# start of Extracted entries
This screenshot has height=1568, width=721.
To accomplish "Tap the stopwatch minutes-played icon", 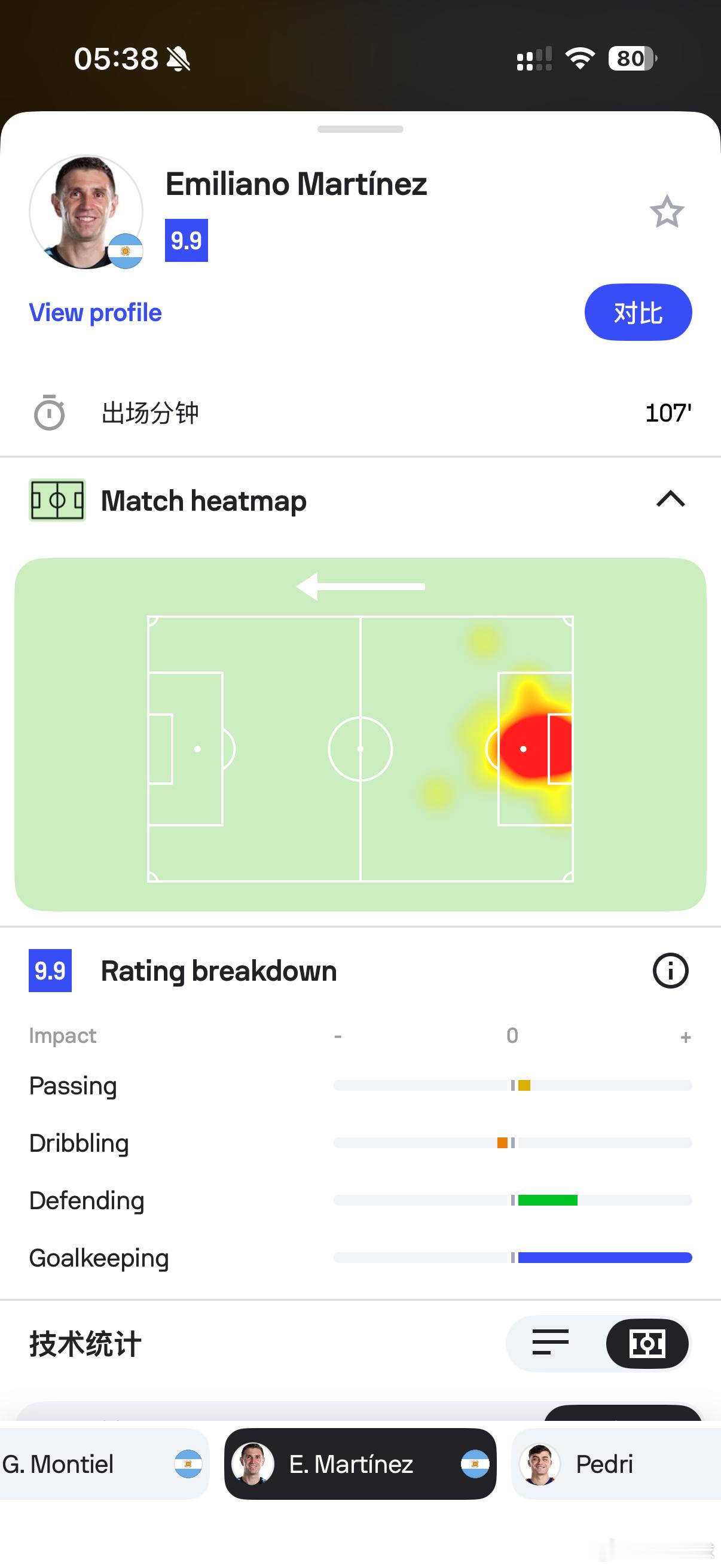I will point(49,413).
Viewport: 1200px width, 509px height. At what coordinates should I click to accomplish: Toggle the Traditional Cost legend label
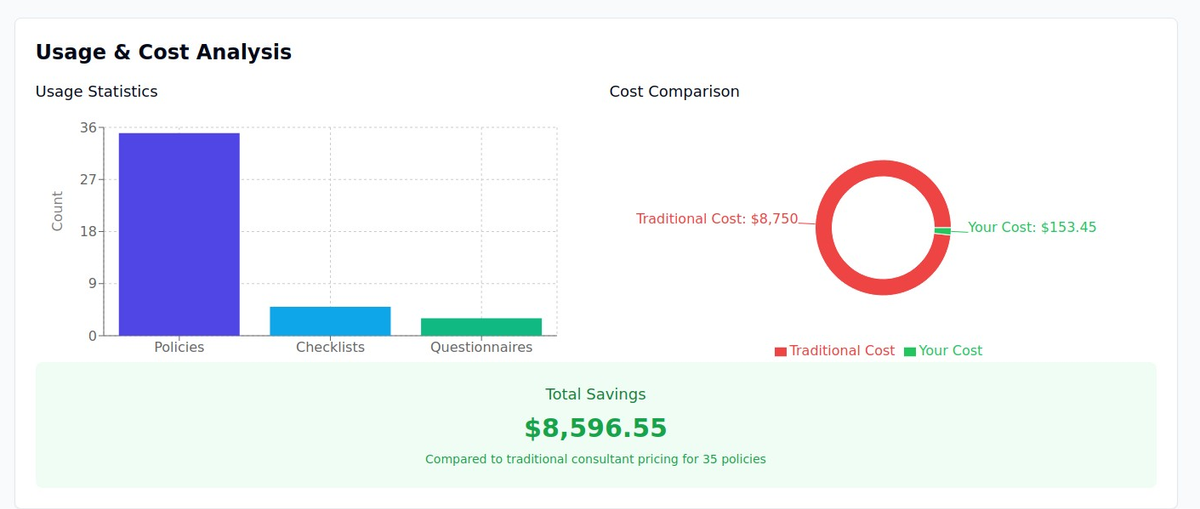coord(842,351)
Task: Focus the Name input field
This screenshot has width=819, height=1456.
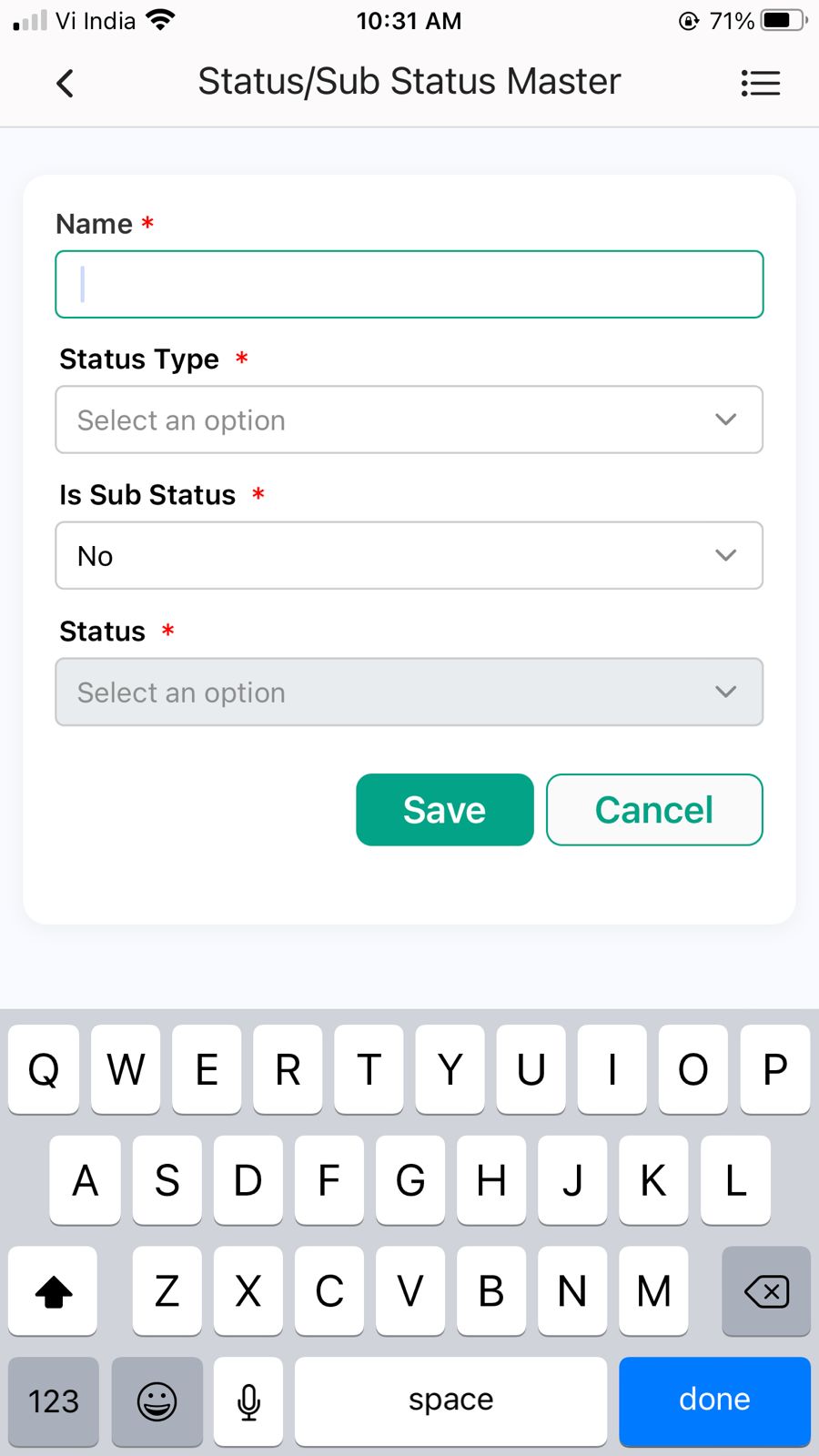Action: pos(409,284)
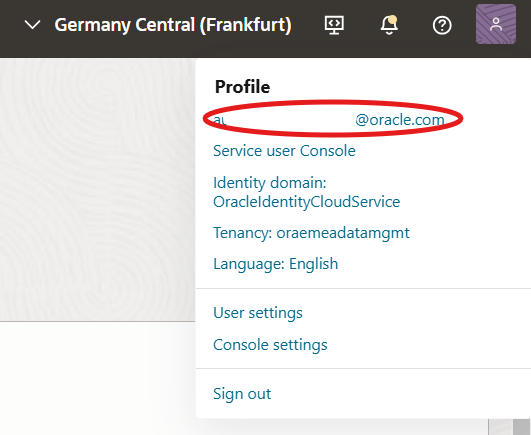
# end of Extracted entries
# start of Extracted entries
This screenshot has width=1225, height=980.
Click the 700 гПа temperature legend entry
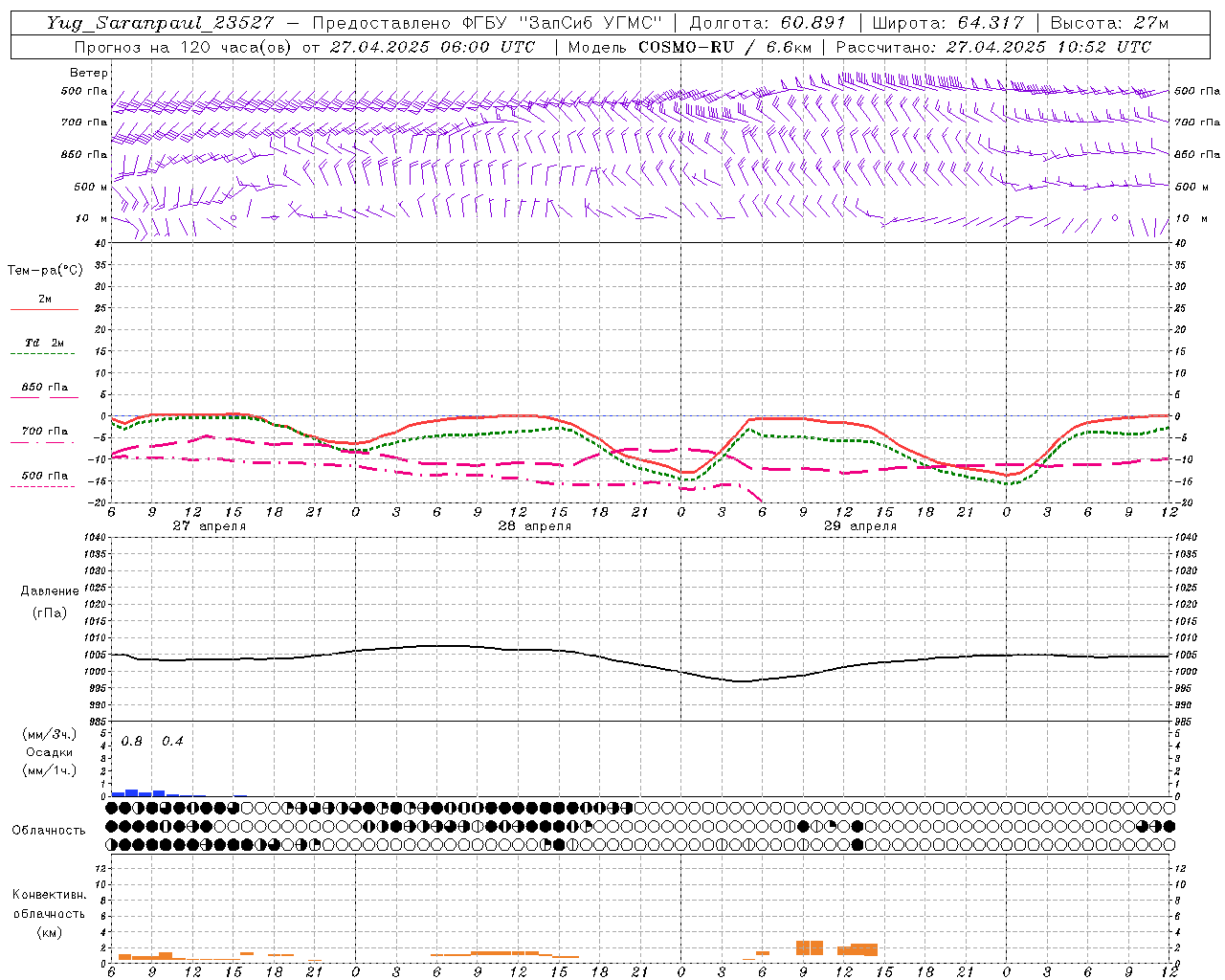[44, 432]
# end of Extracted entries
* [Brief]
Gather every line of the records that contains the string "width" and copy each one in full. Case counts.

* [Solved exercise]
This screenshot has height=1568, width=721.
Viewport: 1200px width, 509px height. At what coordinates should I click to accomplish: Toggle the Traditional Cost legend label
This screenshot has width=819, height=1456.
This screenshot has width=1225, height=980.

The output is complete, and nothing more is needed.